Whoever says Florida isn’t cultured should take back that statement immediately. The Morikami Museum, in Delray Beach, is an educational museum that is also home to a beautiful Japanese garden. And it’s the only museum in the entire country solely devoted to the living culture of Japan, meaning that the museum actually promotes current Japanese culture. Also, the Florida Museum of Hispanic and Latin American Art in Coral Gables is dedicated to the preservation, diffusion and promotion of Hispanic and Latin American Art.
21. You can hunt for — and actually find — shark’s teeth on Amelia Island.
Just over the Georgia border on Florida’s East coast lies Amelia Island, a 13 mile-long gem that is an awesome place to hunt for shark’s teeth. According to the Examiner, the reason you can find so many there is due to dredging in a nearby river. Squint your eyes and look for a little black v-shape. It’s probably a tooth! Just bring something to stash them in — you’ll likely find a ton.

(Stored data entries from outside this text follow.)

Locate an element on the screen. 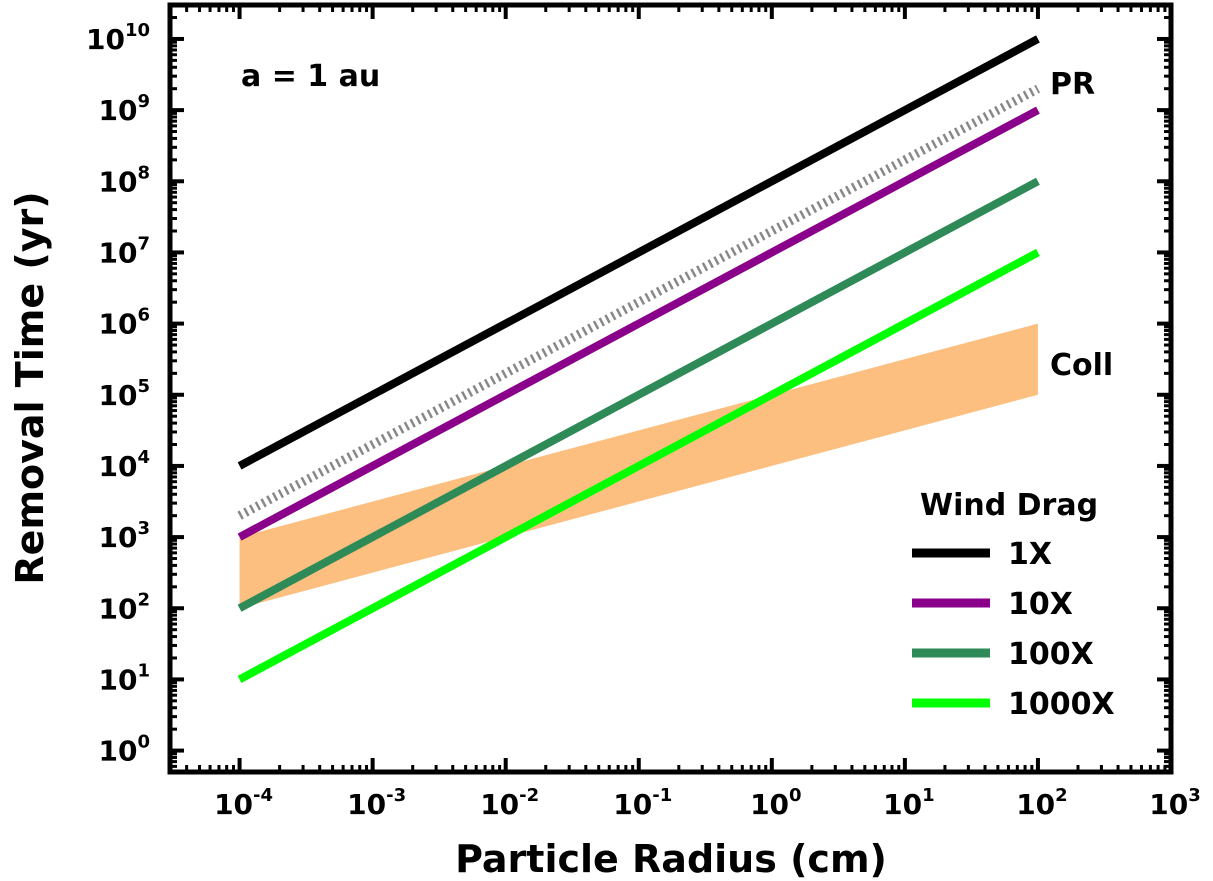 The width and height of the screenshot is (1213, 881). y-tick-label: 10¹⁰ is located at coordinates (118, 38).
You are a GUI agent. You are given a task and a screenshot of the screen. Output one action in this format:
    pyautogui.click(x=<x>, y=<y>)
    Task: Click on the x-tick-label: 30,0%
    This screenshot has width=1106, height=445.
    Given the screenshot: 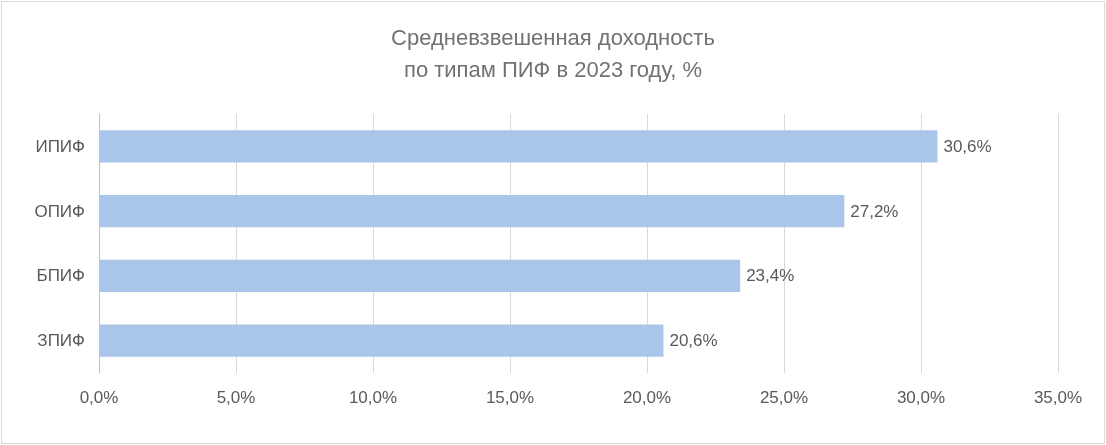 What is the action you would take?
    pyautogui.click(x=921, y=398)
    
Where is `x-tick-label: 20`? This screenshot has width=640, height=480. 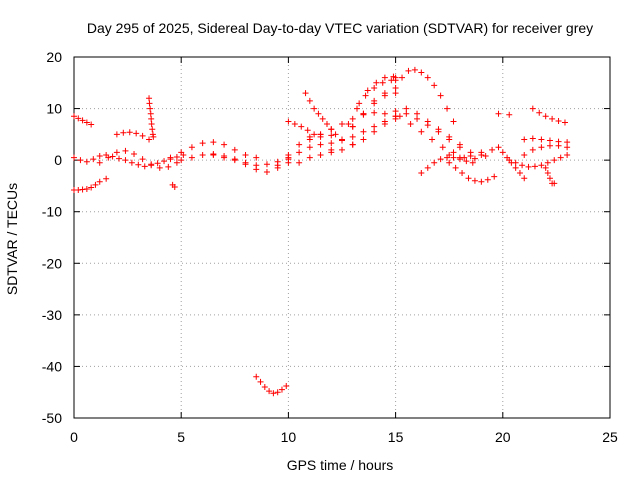
x-tick-label: 20 is located at coordinates (503, 437).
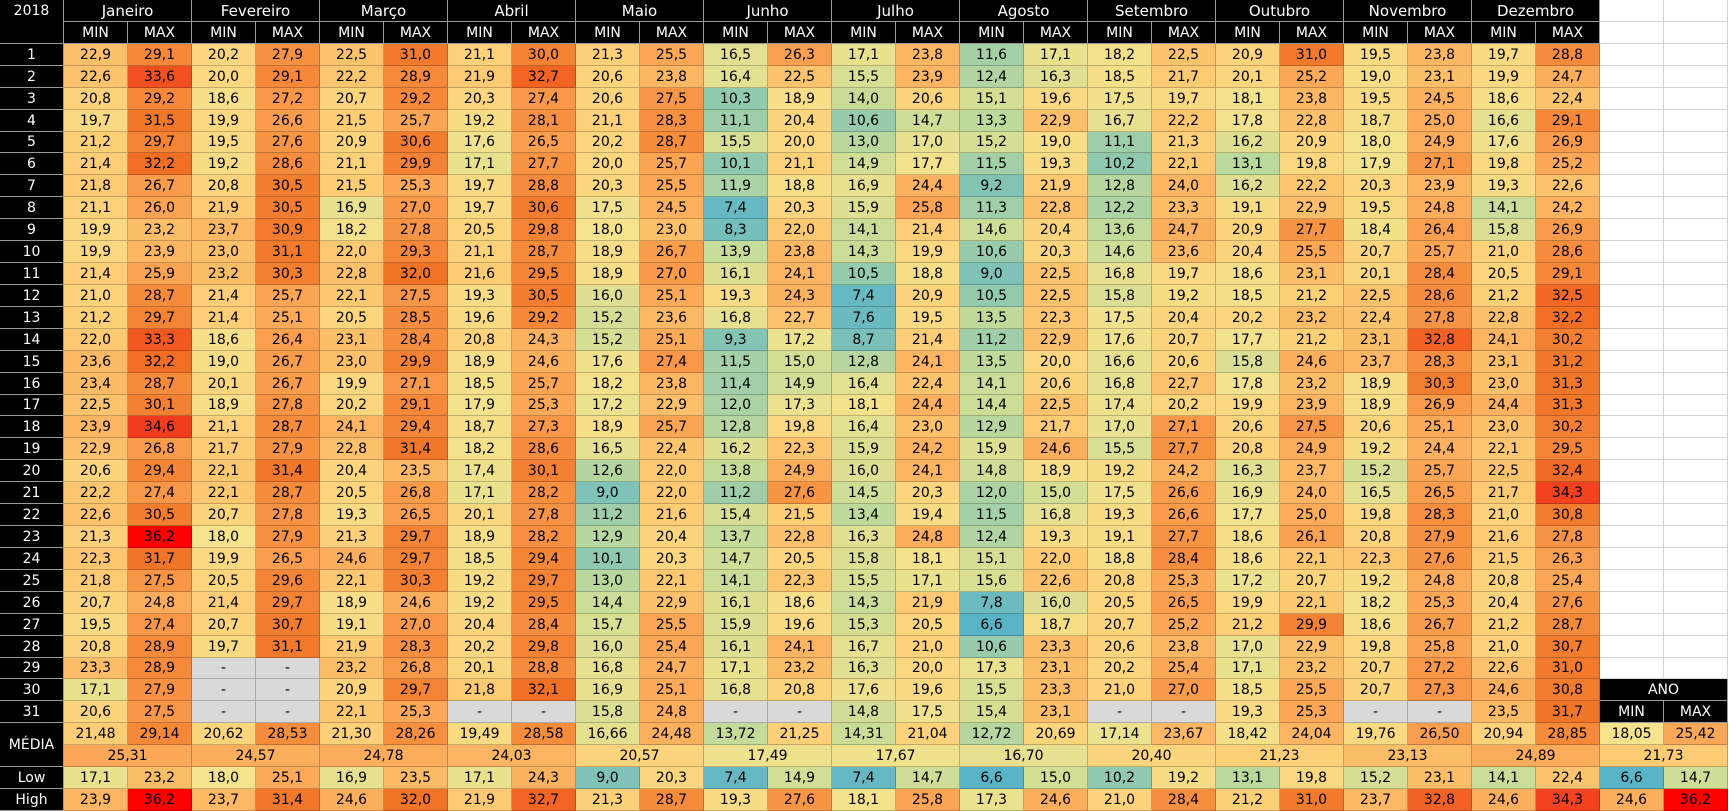  What do you see at coordinates (1120, 537) in the screenshot?
I see `temperature-cell: 19,1` at bounding box center [1120, 537].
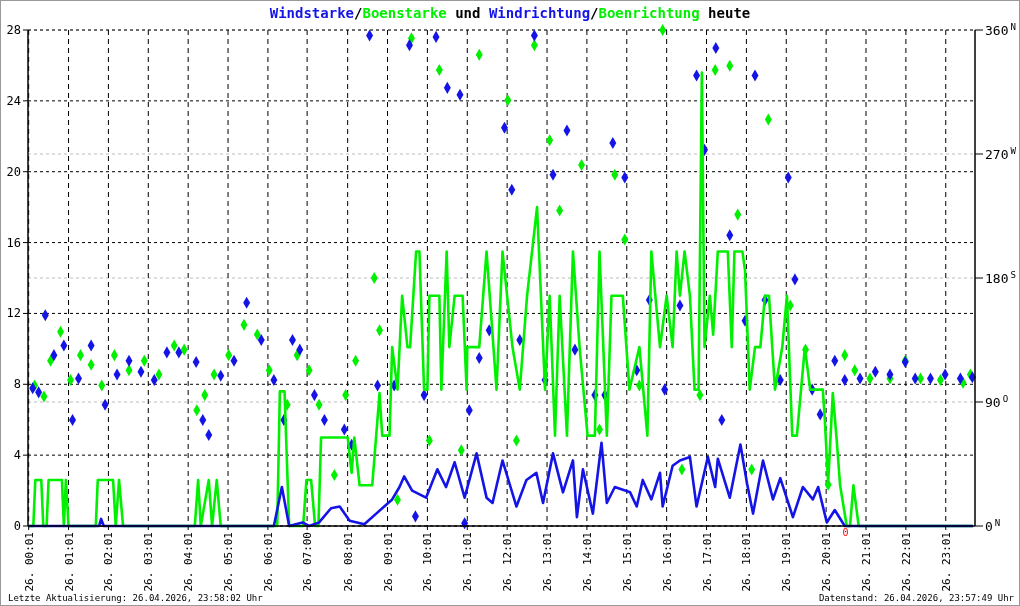 The width and height of the screenshot is (1020, 606). Describe the element at coordinates (1000, 278) in the screenshot. I see `y2-tick-label: 180$^{S}$` at that location.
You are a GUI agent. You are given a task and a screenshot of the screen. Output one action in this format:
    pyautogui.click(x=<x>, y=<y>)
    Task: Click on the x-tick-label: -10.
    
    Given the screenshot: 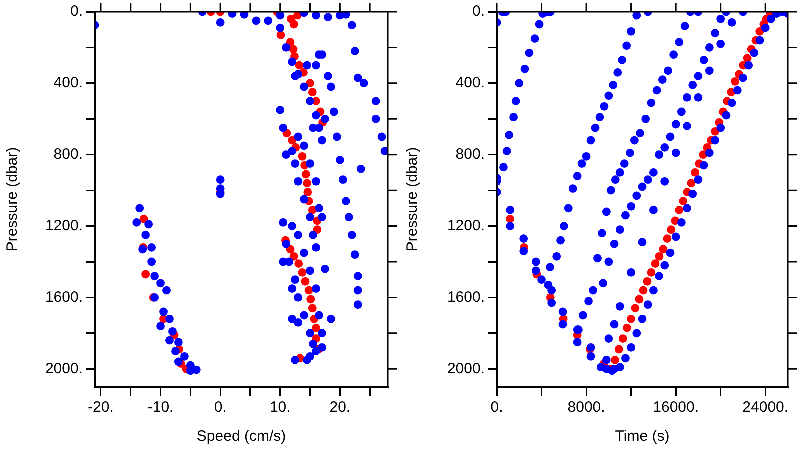 What is the action you would take?
    pyautogui.click(x=161, y=408)
    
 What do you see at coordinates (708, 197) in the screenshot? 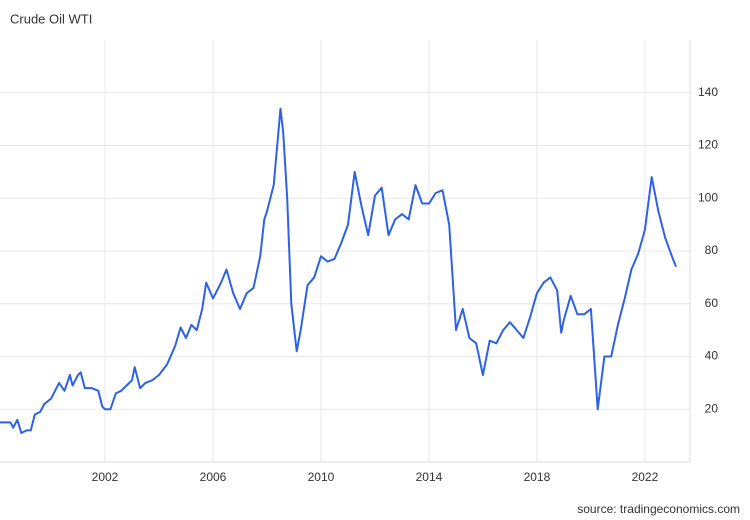
I see `y-tick-label: 100` at bounding box center [708, 197].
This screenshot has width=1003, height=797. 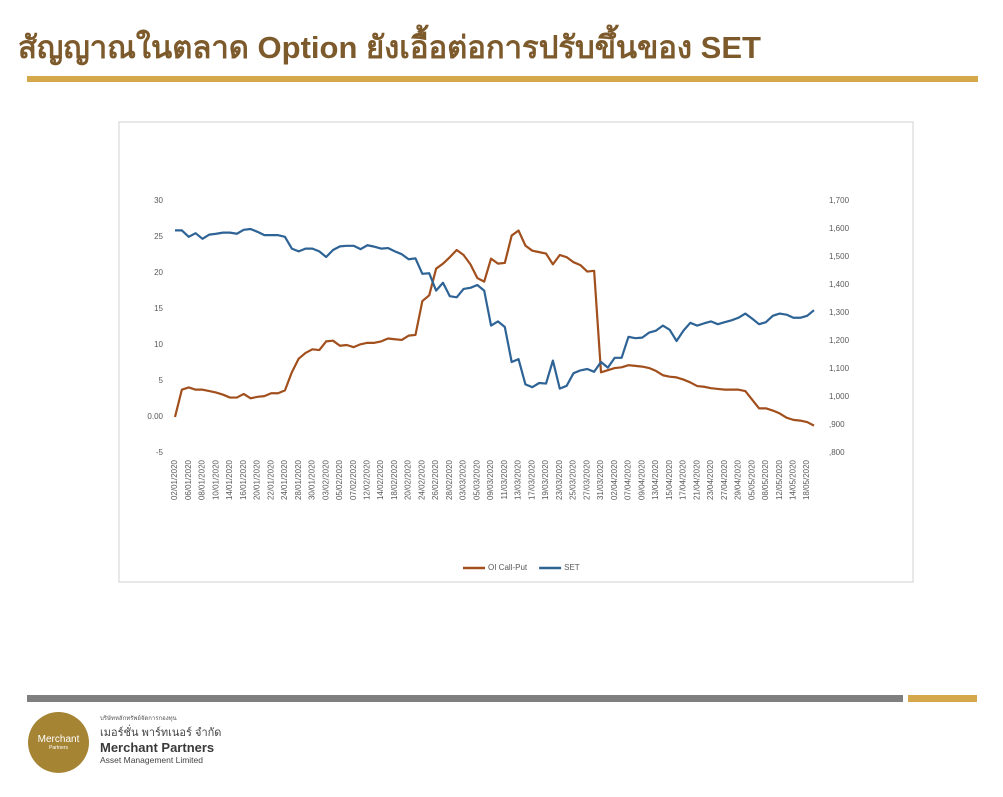 What do you see at coordinates (840, 284) in the screenshot?
I see `y2-tick-label: 1,400` at bounding box center [840, 284].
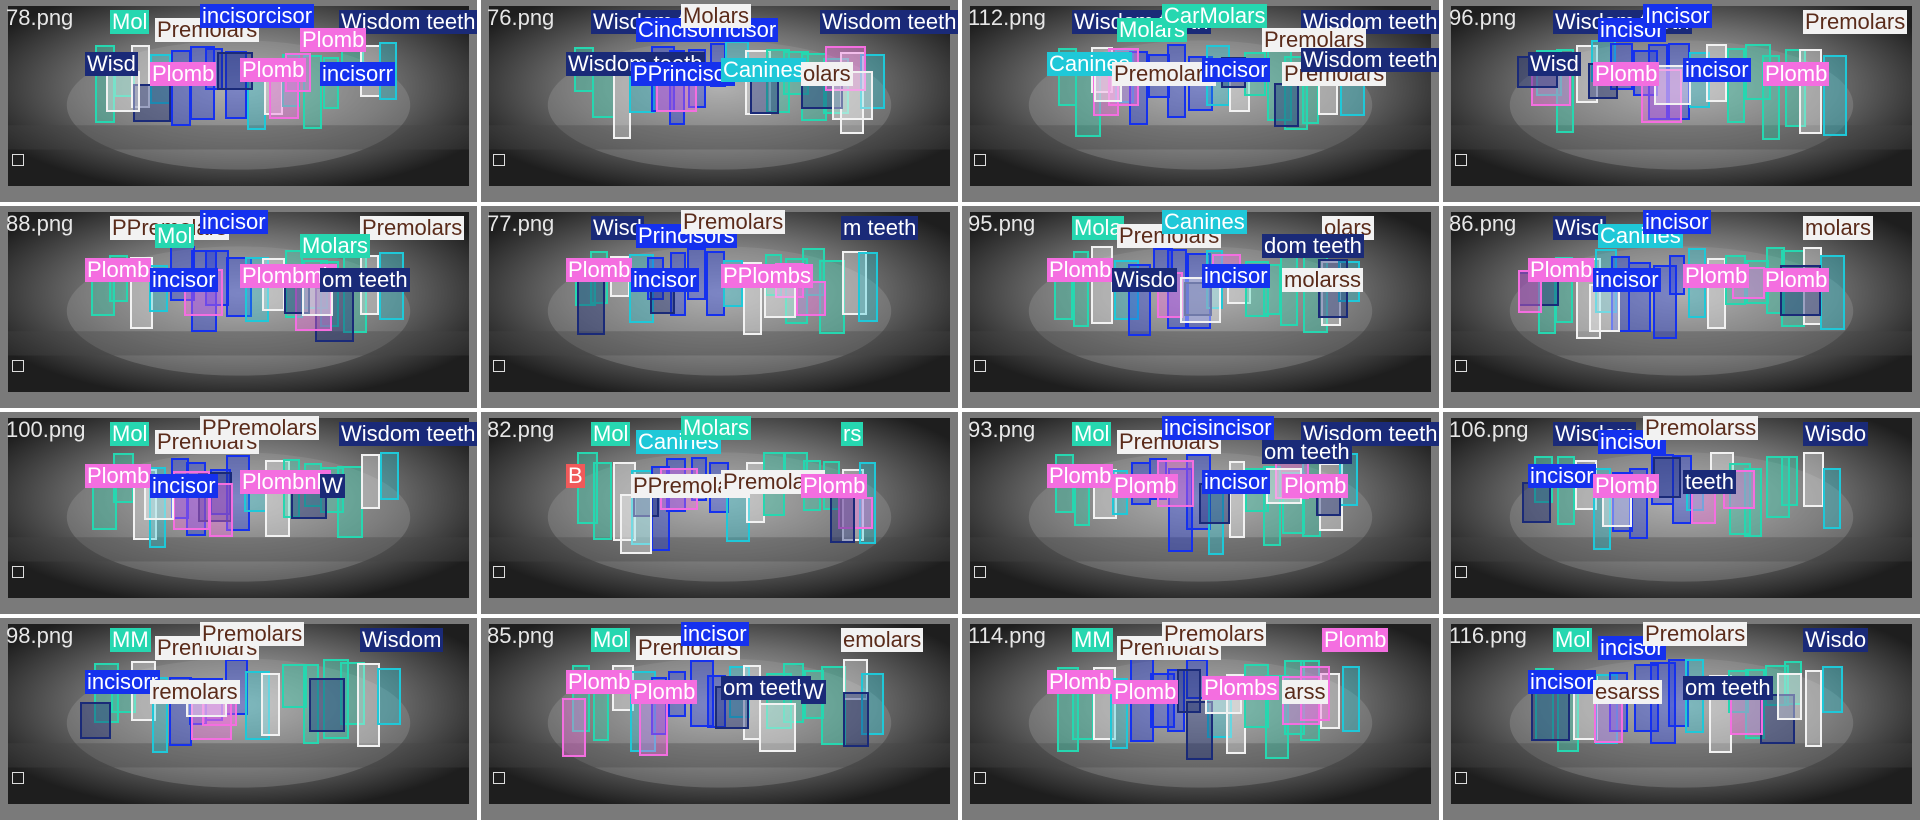 The height and width of the screenshot is (824, 1920). What do you see at coordinates (1002, 224) in the screenshot?
I see `image-filename: 95.png` at bounding box center [1002, 224].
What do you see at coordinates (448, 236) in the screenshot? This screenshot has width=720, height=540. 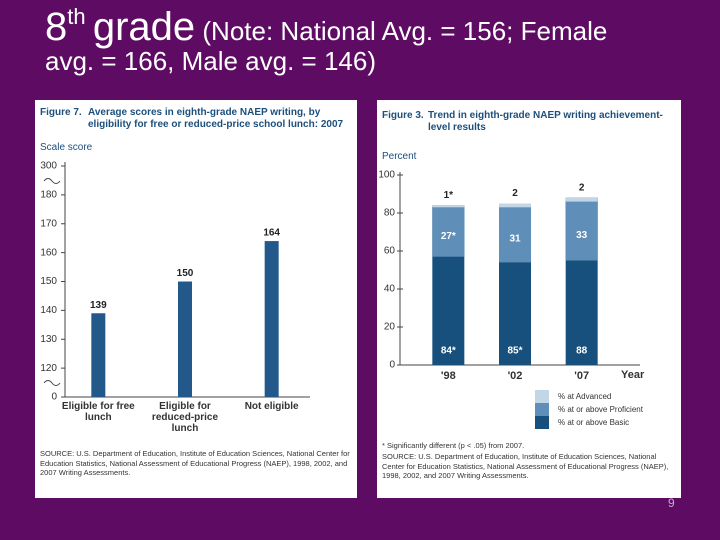 I see `value-label: 27*` at bounding box center [448, 236].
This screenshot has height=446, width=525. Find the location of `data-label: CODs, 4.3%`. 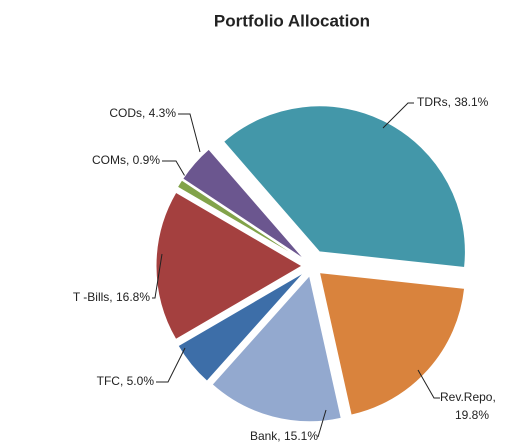

data-label: CODs, 4.3% is located at coordinates (142, 113).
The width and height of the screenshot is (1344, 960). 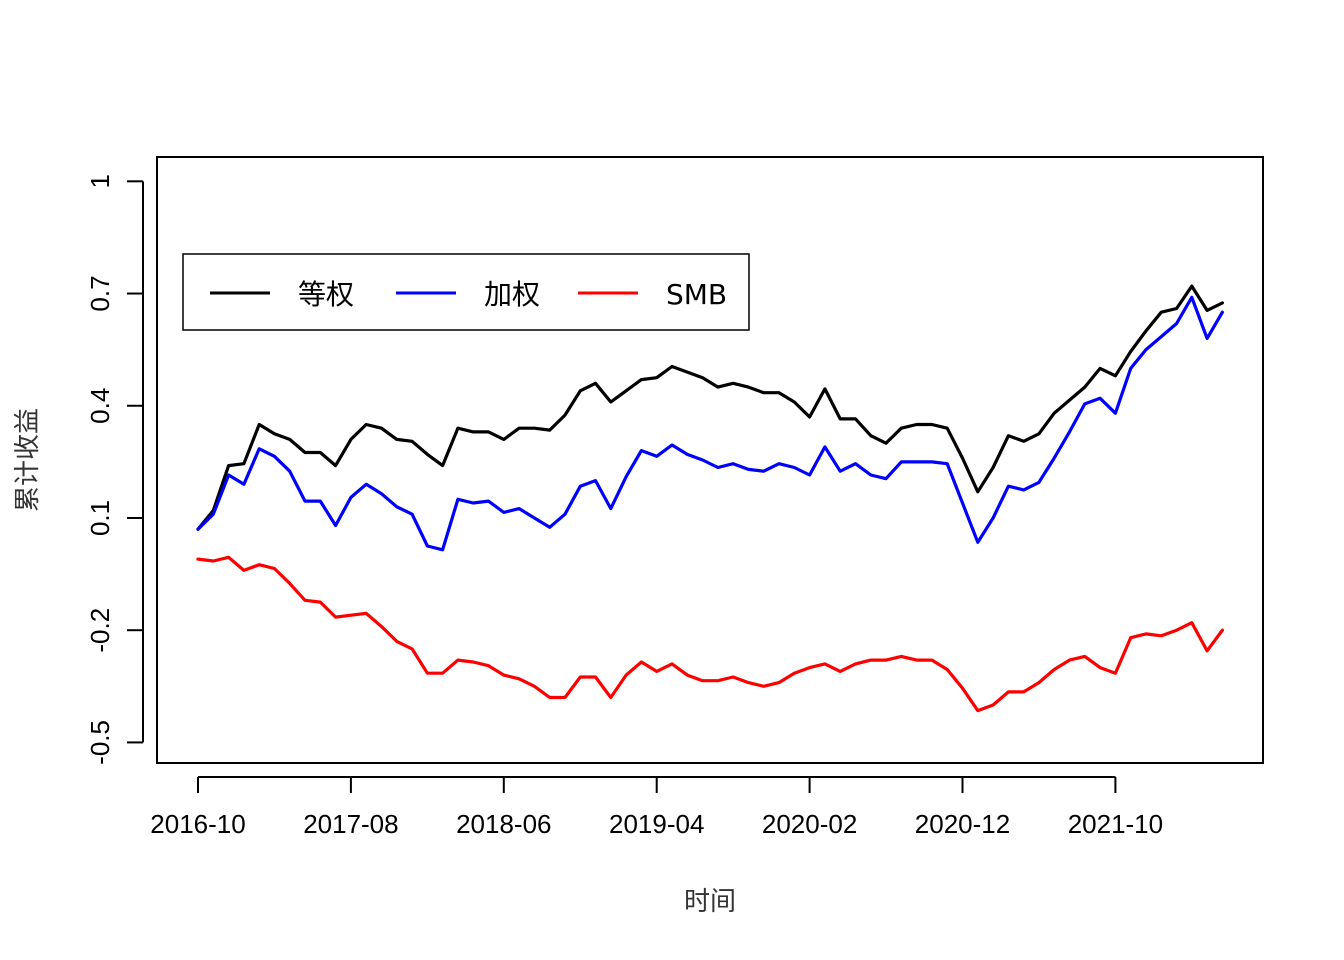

22. The state mammal is the manatee, and manatees are some of the gentlest creatures ever.
Manatees, also known as sea cows, are some of the calmest and gentlest animals. Their disposition has also made them one of the most endangered species in the country. Fun fact: Manatees (and their cousin, the dugong) are the only surviving marine mammals that eat only plants. Oh, and did we mention that they are so cute?
23. And finally: For Floridians, reading the newspaper is truly enjoyable.
Want to know the truth? Floridians are just laughing along with you. They have the most entertaining and mind-boggling news stories to wake up to every morning, and have the same reactions you do to the tales that come out of the state. Even though you may laugh at how crazy some Floridians are, for the people who live there, they know there is truly no better place in the world to be.
Clarification: The segment on manatees has been updated to include mention of the other sirenian, the dugong. Also, the article’s headline has been updated to recognize that there might be other American states that qualify as “the best”. but the jury’s still out.